E. Timolol will no longer be available once existing supplies are exhausted. Pharmac advice is:
ensure no new patients start on timolol tablets. From 1 March 2021, new patients will not be able to receive funded timolol 10 mg tablets.
support your patients who are currently using timolol tablets to change to an alternative treatment as soon as possible.
F. Cilazapril is used in New Zealand much more than any other country. To reduce the risk of supply issues, Pharmac is asking prescribers to move away from the use of cilazapril.
From 1 May 2021 no new patients will be able to be started on cilazapril. Cilazapril will still be available for patients already on the drug.
A Community Schedule endorsement “for existing cilazapril patients only” has been applied from 1 May 2021 (Pharmacists can annotate the prescription as endorsed where there exists a record of prior dispensing of cilazapril).
Pharmac is recommending considering changing patients already on cilazapril to a suitable alternative.
The current notification level of 0.48 (or greater) µmol/l is to be reduced:
The new notification level will be 0.24 µmol/l (or greater).
The new notification level comes into effect on 9 April 2021
The notification process is triggered when a person returns a blood lead test that shows an elevated blood lead level. If the results of the blood test meet or exceed the notification level then the health practitioner (or medical laboratory) reports this to their local medical officer of health for further follow-up.
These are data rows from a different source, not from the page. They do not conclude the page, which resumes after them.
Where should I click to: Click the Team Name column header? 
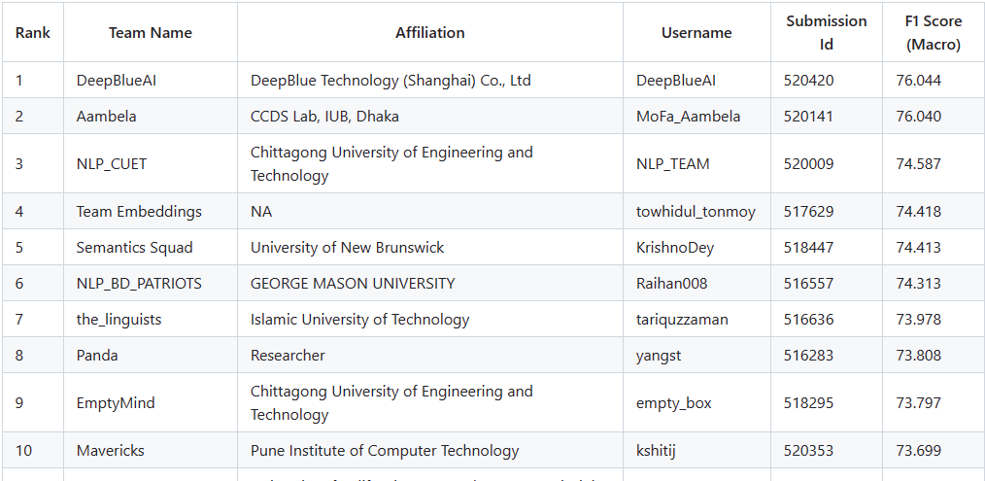click(x=150, y=33)
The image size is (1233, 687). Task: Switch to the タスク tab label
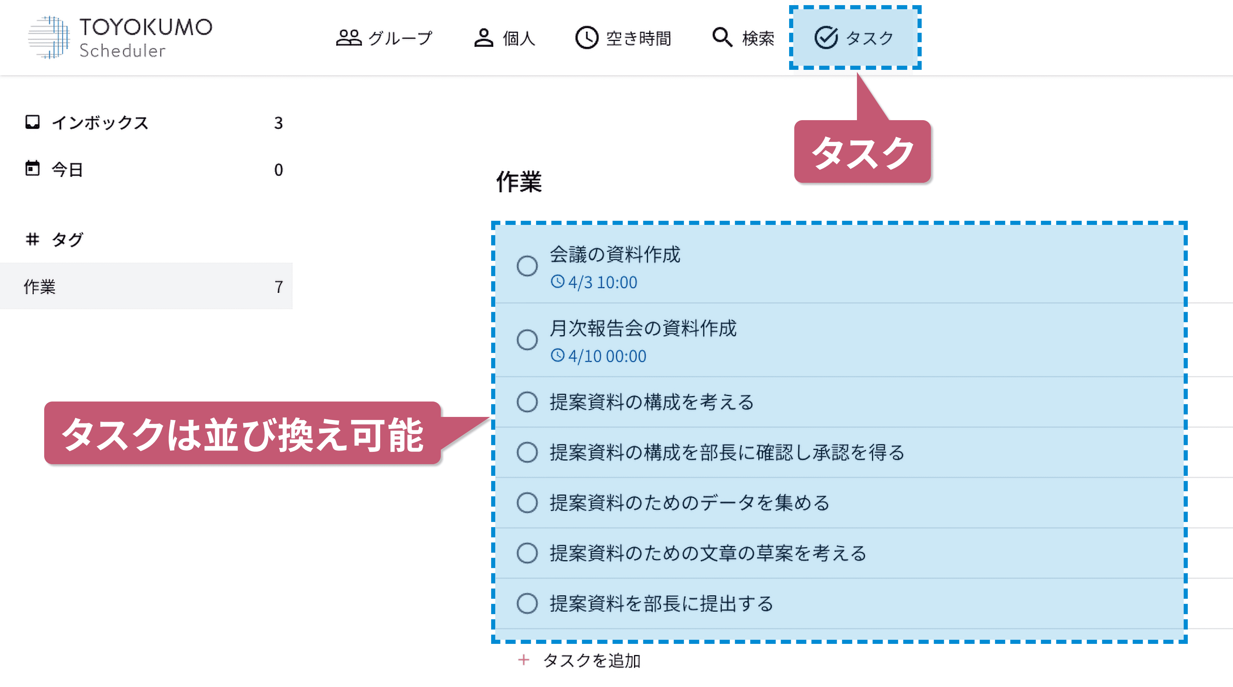click(870, 38)
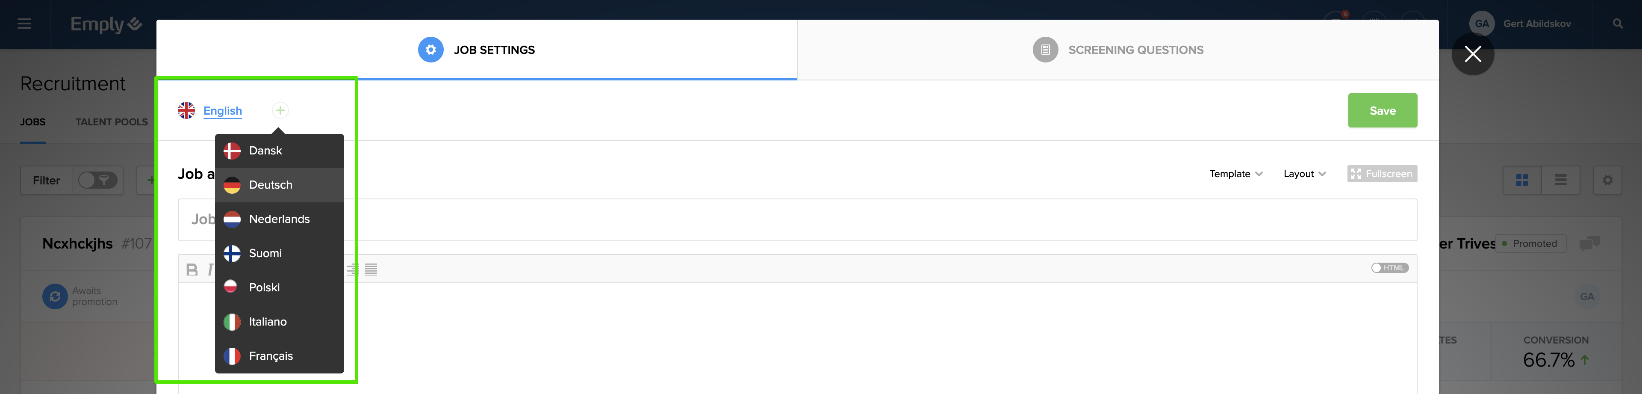The height and width of the screenshot is (394, 1642).
Task: Click the Fullscreen button
Action: [x=1382, y=174]
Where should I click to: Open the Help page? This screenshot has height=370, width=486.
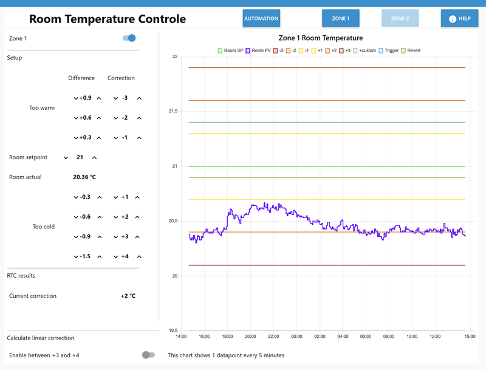(459, 18)
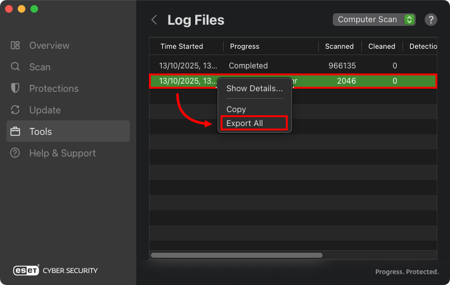Sort by Scanned column header
This screenshot has width=450, height=285.
[340, 46]
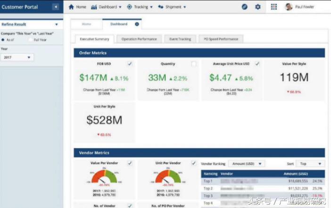Open the Year 2017 dropdown
Viewport: 331px width, 208px height.
17,57
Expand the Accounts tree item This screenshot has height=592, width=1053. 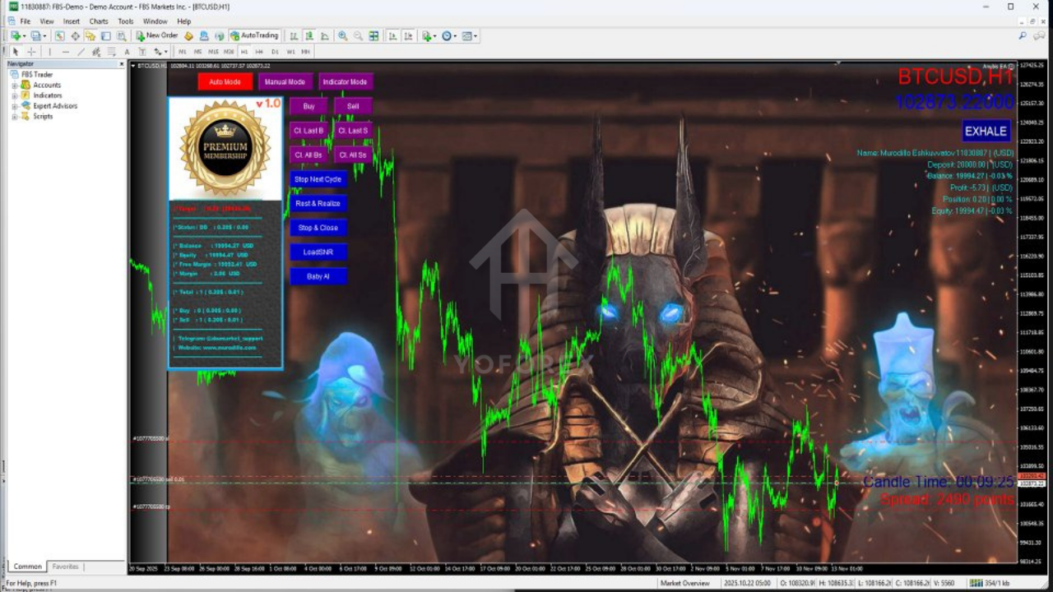[14, 85]
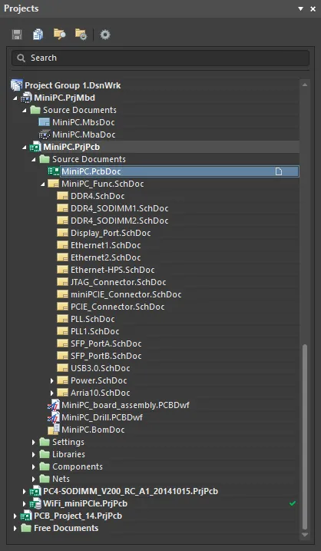The image size is (321, 551).
Task: Select the USB3.0.SchDoc document
Action: point(100,368)
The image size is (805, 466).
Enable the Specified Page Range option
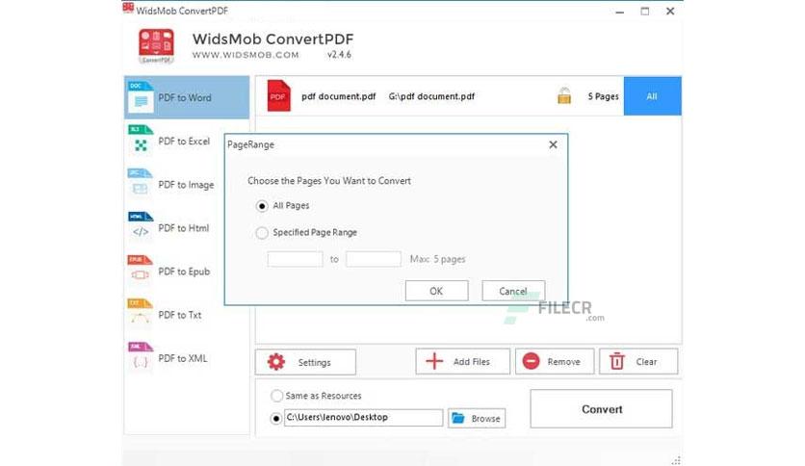click(262, 233)
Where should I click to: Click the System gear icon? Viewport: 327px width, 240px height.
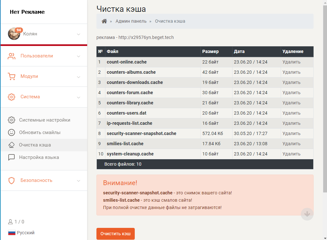point(11,97)
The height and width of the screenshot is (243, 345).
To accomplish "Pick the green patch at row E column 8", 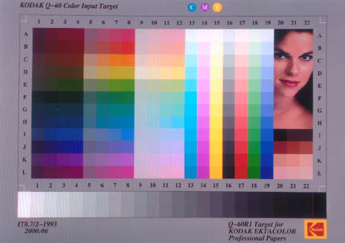I will point(128,85).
This allows the source of the lead exposure to be identified and health risks managed. Further information is available from the Ministry of Health.
6. On-line death certification
The Death Documents website will be down for maintenance from 9pm 9 April to late afternoon 11 April 2021. Paper death certificates will need to be completed if required during this period and blank certificates can be downloaded from the website during the maintenance outage. Once maintenance is completed the site can no longer be accessed Internet Explorer but is supported on other common web browsers.